Segment Open

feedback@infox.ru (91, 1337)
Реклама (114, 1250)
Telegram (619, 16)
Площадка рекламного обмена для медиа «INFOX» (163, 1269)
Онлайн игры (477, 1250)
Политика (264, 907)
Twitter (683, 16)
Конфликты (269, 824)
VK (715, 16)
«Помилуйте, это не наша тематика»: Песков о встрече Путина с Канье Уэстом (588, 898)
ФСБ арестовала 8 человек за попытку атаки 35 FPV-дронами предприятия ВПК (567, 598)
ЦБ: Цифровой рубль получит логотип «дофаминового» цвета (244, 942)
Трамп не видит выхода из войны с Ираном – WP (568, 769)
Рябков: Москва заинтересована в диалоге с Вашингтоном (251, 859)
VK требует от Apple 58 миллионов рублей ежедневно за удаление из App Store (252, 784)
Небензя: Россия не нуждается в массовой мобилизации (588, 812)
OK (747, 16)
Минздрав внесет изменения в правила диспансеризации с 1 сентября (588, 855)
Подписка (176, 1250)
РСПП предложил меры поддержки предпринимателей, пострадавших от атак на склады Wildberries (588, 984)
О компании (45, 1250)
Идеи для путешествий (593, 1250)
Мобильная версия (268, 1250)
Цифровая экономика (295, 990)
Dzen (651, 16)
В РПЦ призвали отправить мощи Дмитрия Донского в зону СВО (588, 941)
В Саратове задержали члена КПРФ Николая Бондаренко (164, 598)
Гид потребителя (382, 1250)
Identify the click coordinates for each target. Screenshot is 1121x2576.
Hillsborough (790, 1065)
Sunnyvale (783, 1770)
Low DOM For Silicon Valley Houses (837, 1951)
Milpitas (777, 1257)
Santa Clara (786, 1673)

Segment Closed

## [Exercise brief]
Retype only this portion of the data above: the line containing "Рябков: Москва заинтересована", the line containing "OK (747, 16)", and all lines between them, exactly.

## [The answer]
Рябков: Москва заинтересована в диалоге с Вашингтоном (251, 859)
VK требует от Apple 58 миллионов рублей ежедневно за удаление из App Store (252, 784)
Небензя: Россия не нуждается в массовой мобилизации (588, 812)
OK (747, 16)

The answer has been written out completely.